4. La Commission rappelle que toutes les données à caractère personnel au sens du droit européen ne relèvent pas de la vie privée au sens l’article 6, §2, 1°, du décret du 30 mars 1995 relatif à la publicité de l’Administration. De plus, les données déjà rendues publiques, ou les données de personnes exerçant une fonction publique ne bénéficient pas d’une protection équivalente à celles des autres personnes physiques.
5. En l’espèce, la partie adverse a communiqué à la requérante un tableau anonymisé reprenant l’ensemble des agents communaux, avec leur statut (N pour Nommé - C pour contractuel et S pour Subsidié) et le volume horaire correspondant, ce qui lui permet de connaître le volume global d’équivalents temps plein ou de temps partiel ainsi que le nombre d’agents communaux statutaires, contractuels ou subsidiés.
6. En ce qui concerne le souhait de la requérante de connaître, pour chaque agent pris individuellement, (dont l’identité et le grade lui ont parallèlement été communiqués dans un organigramme distinct) son volume horaire et le type d’engagement qui le lie à la commune, il convient de donner raison à la partie adverse lorsqu’elle indique que cette information individualisée risque de porter atteinte au respect de la vie privée des agents, que la commune est en devoir de protéger. A cet égard, la Commission partage l’avis de l’ancienne Commission de protection de la vie privée, selon laquelle « le fait même d'exercer une fonction publique ou d'utiliser des ressources publiques ne peut pas aboutir à une négation totale du droit au respect de la vie privée des personnes concernées »[3].
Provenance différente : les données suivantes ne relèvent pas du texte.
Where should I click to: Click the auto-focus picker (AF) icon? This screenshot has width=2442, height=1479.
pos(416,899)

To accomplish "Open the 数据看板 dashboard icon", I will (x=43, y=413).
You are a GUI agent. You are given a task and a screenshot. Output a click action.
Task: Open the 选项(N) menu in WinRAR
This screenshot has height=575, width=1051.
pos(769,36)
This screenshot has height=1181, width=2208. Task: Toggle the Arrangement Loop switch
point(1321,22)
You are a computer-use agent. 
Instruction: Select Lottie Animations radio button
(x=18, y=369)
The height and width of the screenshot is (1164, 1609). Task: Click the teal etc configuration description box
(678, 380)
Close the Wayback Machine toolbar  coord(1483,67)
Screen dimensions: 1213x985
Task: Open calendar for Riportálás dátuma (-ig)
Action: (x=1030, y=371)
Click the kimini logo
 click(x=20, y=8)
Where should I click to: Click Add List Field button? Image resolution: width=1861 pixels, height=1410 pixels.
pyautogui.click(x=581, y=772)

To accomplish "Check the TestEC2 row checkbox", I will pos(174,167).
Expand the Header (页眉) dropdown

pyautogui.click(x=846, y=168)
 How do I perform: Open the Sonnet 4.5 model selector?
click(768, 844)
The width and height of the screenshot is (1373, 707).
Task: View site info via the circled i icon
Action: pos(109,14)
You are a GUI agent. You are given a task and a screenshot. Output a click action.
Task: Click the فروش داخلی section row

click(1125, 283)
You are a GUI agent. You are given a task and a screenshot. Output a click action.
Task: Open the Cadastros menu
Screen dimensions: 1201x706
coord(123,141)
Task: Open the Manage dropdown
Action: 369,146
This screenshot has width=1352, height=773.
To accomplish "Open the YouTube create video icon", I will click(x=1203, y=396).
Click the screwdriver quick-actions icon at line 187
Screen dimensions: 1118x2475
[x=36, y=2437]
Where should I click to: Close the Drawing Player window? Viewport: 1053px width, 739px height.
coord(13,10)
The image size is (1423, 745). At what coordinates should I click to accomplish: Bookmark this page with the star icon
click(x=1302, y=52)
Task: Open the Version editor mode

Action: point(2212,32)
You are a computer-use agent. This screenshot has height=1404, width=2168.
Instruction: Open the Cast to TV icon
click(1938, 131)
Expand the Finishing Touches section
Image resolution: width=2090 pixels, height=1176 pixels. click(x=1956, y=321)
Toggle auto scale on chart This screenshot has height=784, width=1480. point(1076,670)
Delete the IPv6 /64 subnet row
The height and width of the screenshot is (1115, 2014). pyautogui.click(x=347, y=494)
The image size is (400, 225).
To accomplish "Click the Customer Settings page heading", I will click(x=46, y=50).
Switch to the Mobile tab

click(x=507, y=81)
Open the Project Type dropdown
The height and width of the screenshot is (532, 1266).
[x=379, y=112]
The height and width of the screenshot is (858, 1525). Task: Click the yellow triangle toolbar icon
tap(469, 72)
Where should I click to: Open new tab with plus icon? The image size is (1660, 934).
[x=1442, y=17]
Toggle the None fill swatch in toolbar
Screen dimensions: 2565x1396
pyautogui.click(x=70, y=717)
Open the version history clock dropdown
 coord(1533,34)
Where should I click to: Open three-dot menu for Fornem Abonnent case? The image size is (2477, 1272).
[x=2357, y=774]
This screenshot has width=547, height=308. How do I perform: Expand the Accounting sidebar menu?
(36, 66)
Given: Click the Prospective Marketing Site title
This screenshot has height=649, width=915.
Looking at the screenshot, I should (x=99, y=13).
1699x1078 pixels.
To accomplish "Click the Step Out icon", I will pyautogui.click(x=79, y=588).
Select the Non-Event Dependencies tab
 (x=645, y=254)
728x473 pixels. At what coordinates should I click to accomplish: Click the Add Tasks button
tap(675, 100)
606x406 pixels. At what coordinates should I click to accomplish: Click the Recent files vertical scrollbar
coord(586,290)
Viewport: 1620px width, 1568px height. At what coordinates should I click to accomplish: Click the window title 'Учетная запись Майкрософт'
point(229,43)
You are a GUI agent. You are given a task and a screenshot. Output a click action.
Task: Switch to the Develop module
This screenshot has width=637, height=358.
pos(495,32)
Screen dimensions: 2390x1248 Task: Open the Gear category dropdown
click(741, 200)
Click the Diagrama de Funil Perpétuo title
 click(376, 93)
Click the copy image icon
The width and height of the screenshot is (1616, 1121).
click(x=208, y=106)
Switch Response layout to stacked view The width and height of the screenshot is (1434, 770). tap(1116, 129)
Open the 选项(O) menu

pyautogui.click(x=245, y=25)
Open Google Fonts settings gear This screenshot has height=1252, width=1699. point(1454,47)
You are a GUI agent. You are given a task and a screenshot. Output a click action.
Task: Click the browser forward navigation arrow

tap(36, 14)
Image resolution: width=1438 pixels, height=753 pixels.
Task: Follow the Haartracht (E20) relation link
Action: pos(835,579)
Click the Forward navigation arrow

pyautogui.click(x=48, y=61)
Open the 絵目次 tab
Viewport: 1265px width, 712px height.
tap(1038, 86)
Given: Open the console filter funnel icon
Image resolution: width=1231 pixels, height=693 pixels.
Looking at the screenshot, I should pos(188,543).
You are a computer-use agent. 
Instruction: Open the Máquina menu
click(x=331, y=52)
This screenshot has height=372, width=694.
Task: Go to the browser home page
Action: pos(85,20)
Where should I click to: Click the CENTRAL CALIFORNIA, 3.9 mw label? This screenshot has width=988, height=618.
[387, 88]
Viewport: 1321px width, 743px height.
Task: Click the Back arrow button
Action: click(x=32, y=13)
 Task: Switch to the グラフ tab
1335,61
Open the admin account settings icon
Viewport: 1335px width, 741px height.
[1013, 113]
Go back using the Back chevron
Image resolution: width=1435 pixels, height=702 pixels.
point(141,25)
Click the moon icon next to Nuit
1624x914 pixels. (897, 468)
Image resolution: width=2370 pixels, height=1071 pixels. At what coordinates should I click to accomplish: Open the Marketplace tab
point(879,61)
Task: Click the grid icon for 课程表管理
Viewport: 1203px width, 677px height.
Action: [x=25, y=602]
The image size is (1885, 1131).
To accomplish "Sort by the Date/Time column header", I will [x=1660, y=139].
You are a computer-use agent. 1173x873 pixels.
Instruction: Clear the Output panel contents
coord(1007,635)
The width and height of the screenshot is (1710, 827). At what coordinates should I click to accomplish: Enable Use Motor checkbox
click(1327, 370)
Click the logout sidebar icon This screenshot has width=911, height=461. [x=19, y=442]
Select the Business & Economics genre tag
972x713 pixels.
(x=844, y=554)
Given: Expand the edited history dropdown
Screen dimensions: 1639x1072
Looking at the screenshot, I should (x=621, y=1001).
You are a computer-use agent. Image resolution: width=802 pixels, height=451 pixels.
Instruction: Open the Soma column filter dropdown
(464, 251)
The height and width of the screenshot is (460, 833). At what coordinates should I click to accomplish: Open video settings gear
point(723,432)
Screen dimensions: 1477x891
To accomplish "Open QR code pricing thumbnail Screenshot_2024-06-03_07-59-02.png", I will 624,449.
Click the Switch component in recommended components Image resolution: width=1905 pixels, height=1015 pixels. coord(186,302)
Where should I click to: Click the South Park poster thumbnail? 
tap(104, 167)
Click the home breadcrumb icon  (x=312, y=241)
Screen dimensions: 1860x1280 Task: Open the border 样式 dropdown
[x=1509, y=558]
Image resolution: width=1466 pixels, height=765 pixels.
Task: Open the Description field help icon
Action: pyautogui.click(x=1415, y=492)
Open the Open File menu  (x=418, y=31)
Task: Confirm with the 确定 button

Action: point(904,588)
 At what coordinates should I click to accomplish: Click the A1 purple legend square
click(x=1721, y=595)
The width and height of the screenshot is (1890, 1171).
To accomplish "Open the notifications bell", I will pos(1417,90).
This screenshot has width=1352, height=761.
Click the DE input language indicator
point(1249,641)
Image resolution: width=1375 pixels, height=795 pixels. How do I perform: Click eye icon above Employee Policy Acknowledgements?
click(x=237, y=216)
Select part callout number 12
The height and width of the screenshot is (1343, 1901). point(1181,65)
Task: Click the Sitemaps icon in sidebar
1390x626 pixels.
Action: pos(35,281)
La Commission s’est déjà prononcée en ce sens dans son avis n° 176 du 5 mars 2018, en ces termes :
« […] les informations relatives au volume d’emploi[4], ainsi que la copie de la fiche de rémunération annuelle brute, relèvent de la vie privée des personnes concernées. Pour ces informations, l’exception invoquée par la partie adverse est justifiée ».
Certes, dans cet avis la Commission a considéré que la modalité de l’engagement des membres et des experts des cabinets mayoral et scabinaux devait être rendue publique.
En l’espèce cependant, les personnes concernées sont tous des agents communaux, et non des experts ou des consultants. Or, révéler la modalité individuelle de leur engagement porte atteinte à leur vie privée.
Par ces motifs, la Commission décide :
Le recours est devenu sans objet en ce qui concerne « le Nom et prénom de tous les membres du personnel et Leur grade », cette information ayant été communiquée ;
Pour le surplus, le recours est rejeté en tant qu’il vise « Leur statut (contractuel ou statutaire) et le volume global d’équivalent temps plein concerné pour chaque membre (temps plein/partiel – X hr/semaine) ».